→ Excerpt to read:
On Wed, 27 Jan 2010 09:19:12 -0500, Ned Simmons wrote:

On Wed, 27 Jan 2010 20:00:04 -0800, jk wrote:

Ned Simmons wrote:



310.4 Conductors in Parallel.
(A) General. Aluminum, copper-clad aluminum, or copper
conductors of size 1/0 AWG and larger, comprising each
phase, polarity, neutral, orgrounded circuit conductor shall
be permitted to be connected in parallel (electrically joined
at both ends).

I read that to mean you can run 1/0 and larger conductors in parallel
if they're run together. 12 ga romex daisy-chained around the
perimeter of a room with both ends tied to the breaker would be (1)
too small and (2) not "within the same raceway, auxiliary gutter,
cabletray, cablebus assembly, trench, cable, or cord."



The question is, is a "ring" really parallel conductors. I could
argue it either way.


I suppose you could argue that they're not physically parallel, but
the parenthetical at the end of 310.4(A) anticipates that quibble when
it says, "parallel (electrically joined at both ends)." Or do you
have something else in mind?

→ Task to carry out:
Transcribe the part of the parallel conductors discussion above from "I read that" to "would be (1)".

→ Text and item location entries:
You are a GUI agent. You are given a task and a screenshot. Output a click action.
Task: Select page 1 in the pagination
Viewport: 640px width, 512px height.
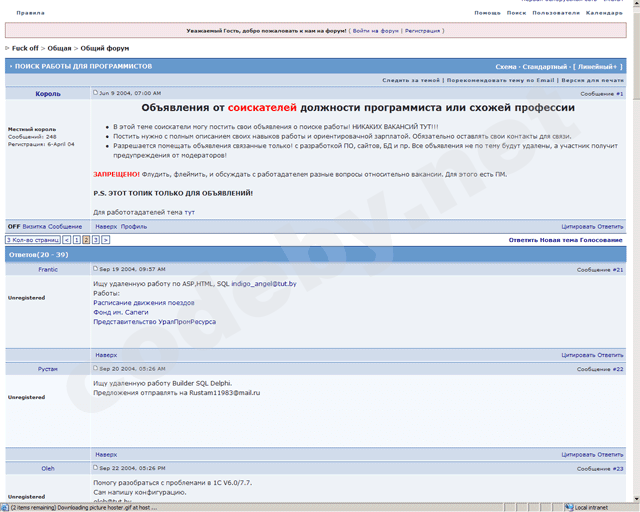pyautogui.click(x=77, y=240)
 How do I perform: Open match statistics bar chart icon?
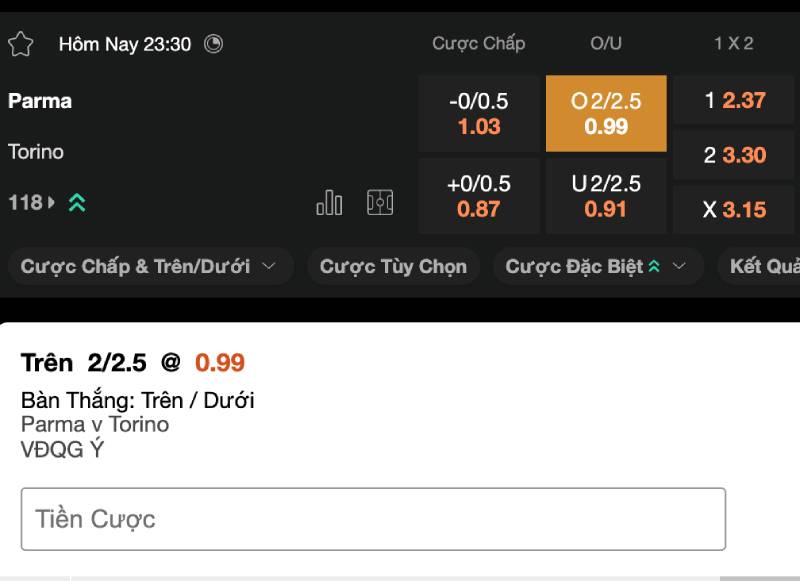[x=329, y=203]
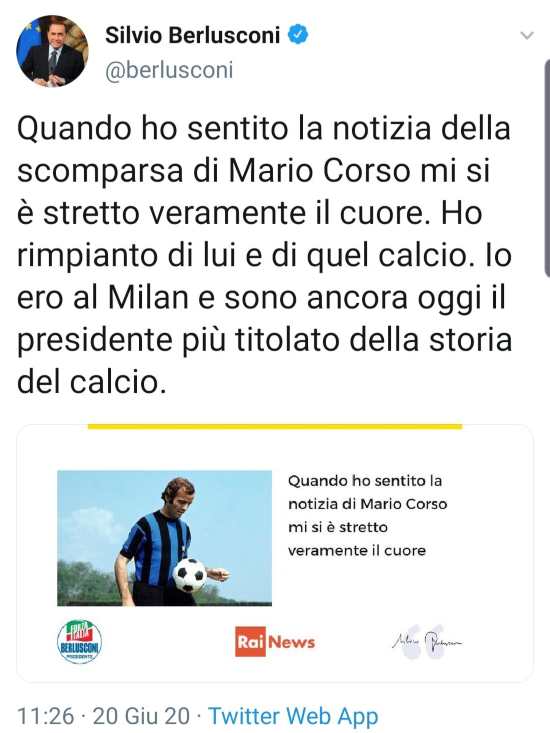Viewport: 550px width, 733px height.
Task: Click the 11:26 tweet timestamp
Action: [x=45, y=716]
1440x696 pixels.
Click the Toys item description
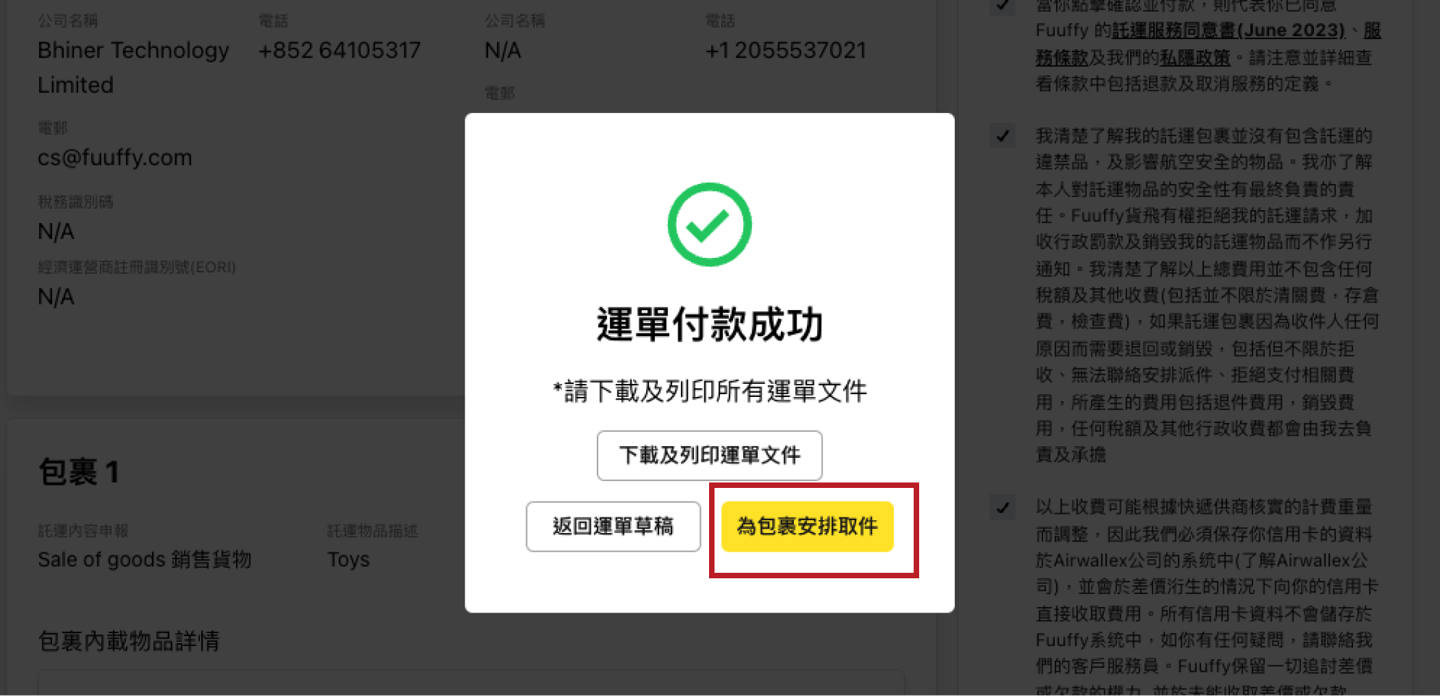[x=349, y=560]
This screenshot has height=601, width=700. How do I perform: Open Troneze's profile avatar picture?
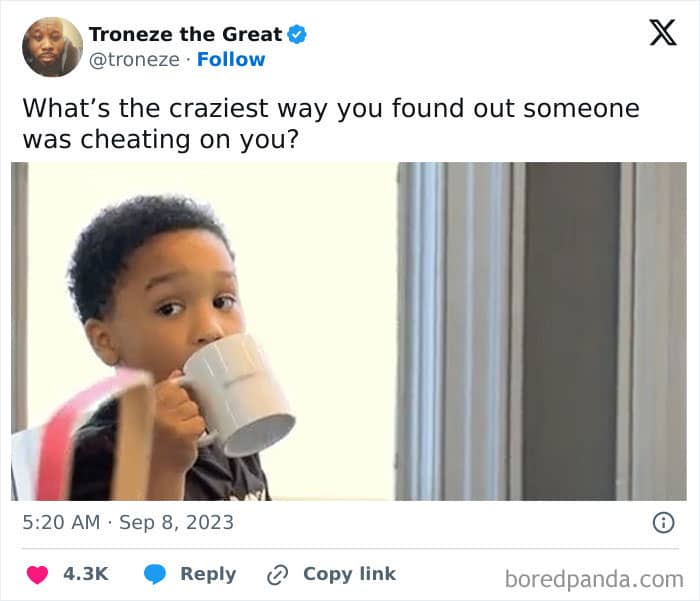pos(53,47)
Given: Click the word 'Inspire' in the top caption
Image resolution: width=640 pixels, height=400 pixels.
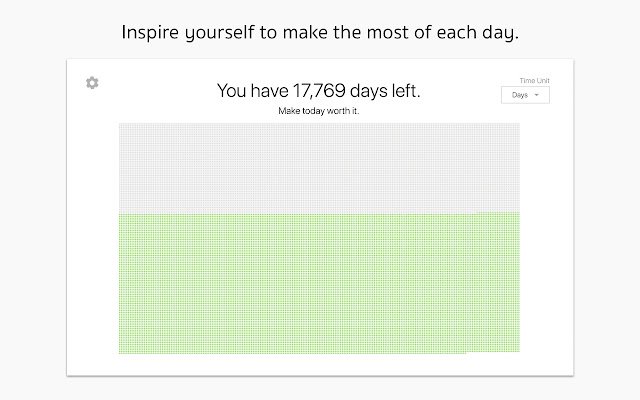Looking at the screenshot, I should tap(150, 33).
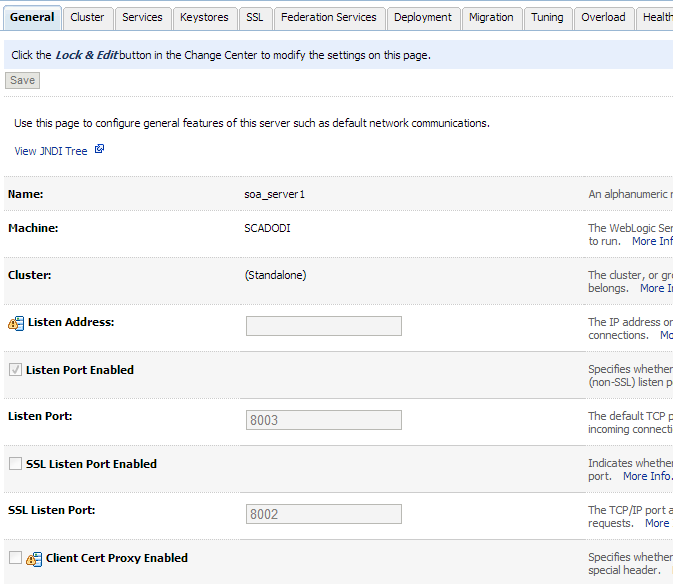Check the Client Cert Proxy Enabled box

(x=15, y=558)
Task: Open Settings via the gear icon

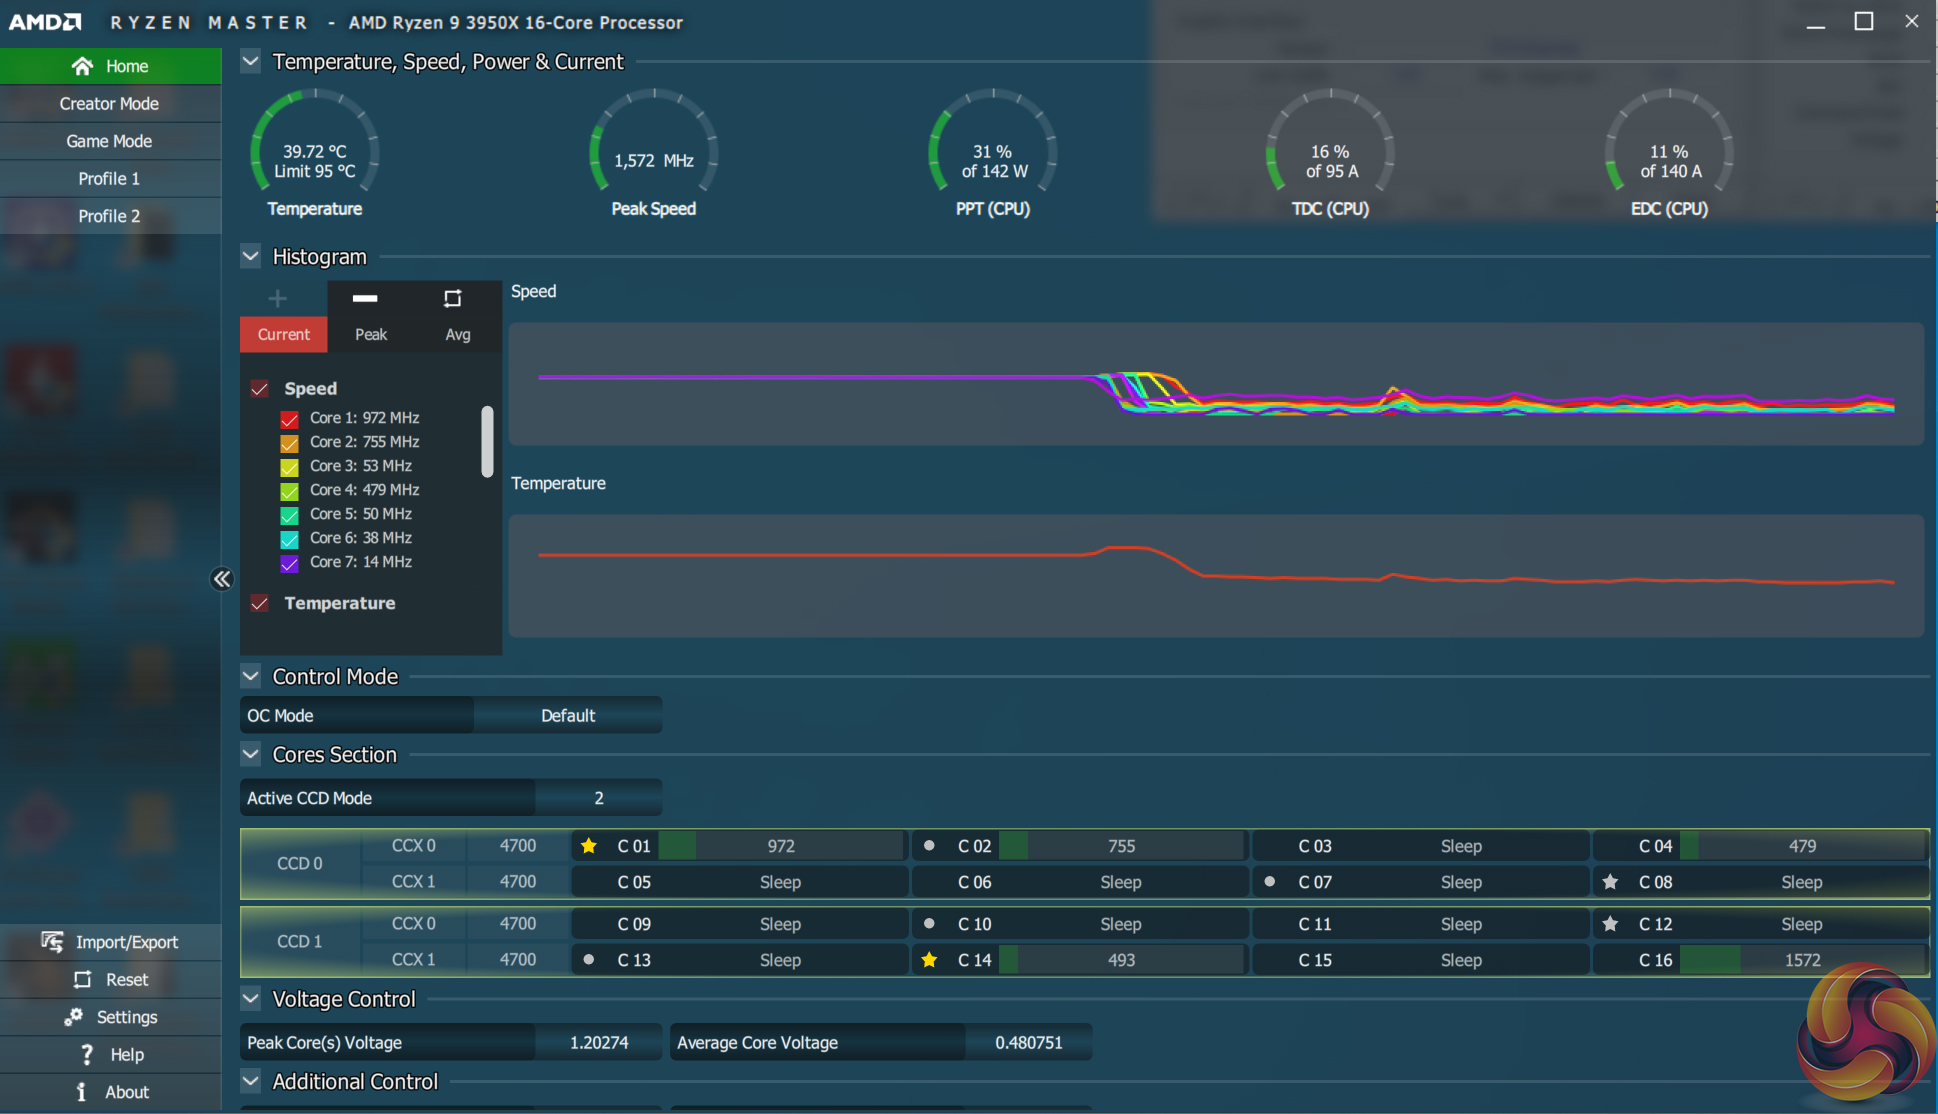Action: (x=73, y=1016)
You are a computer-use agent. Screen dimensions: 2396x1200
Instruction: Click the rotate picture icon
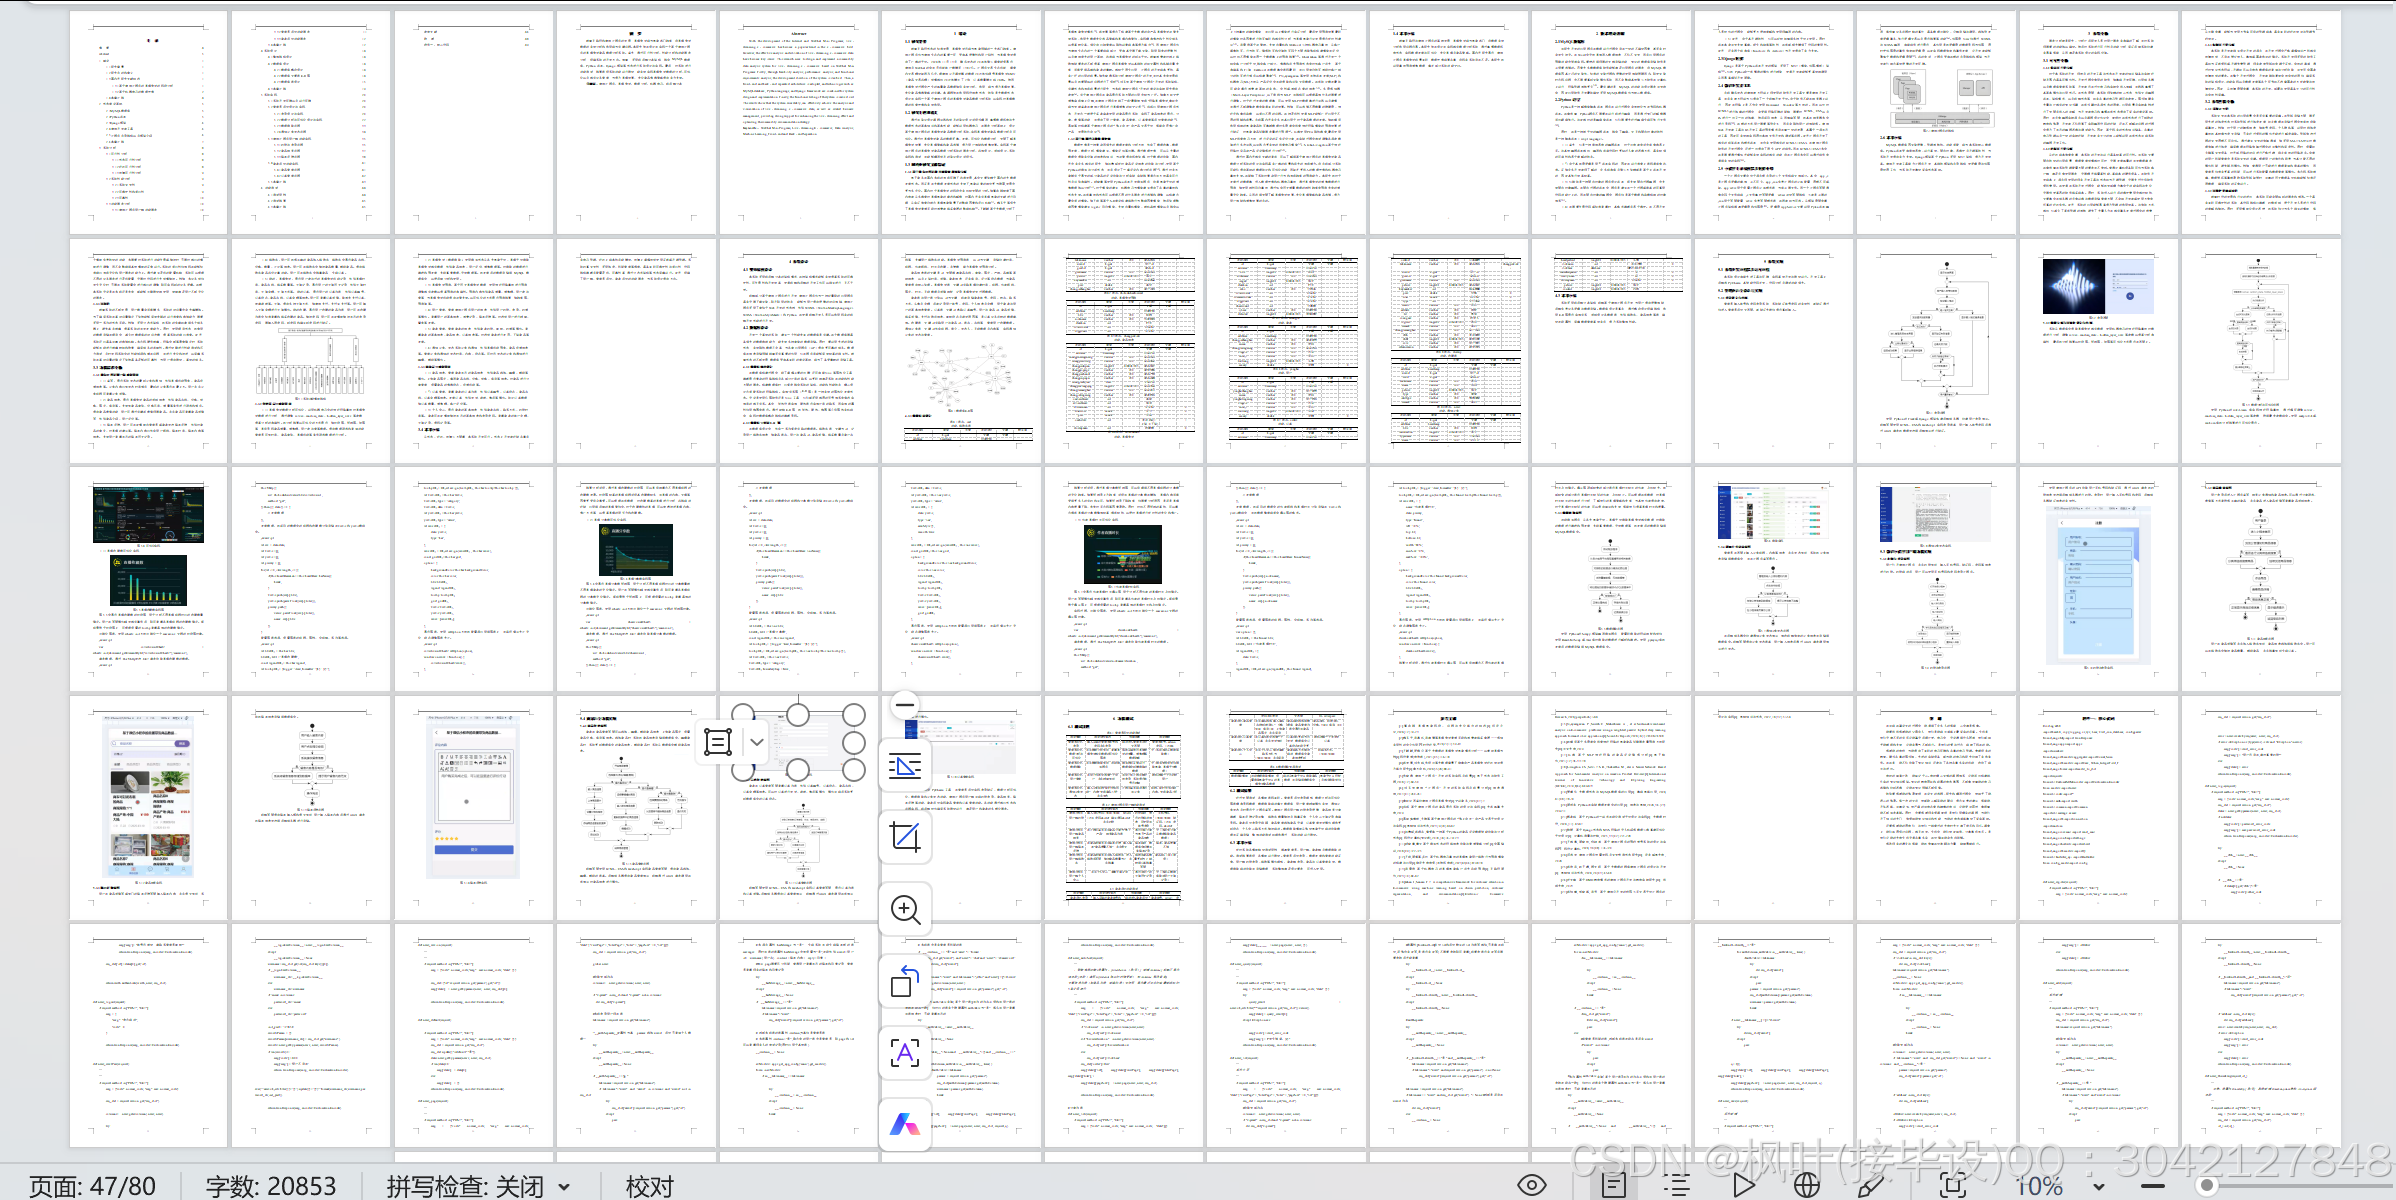tap(905, 981)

→ Result below:
I read that to mean you can run 1/0 and larger conductors in parallel
if they're run together. 12 ga romex daisy-chained around the
perimeter of a room with both ends tied to the breaker would be (1)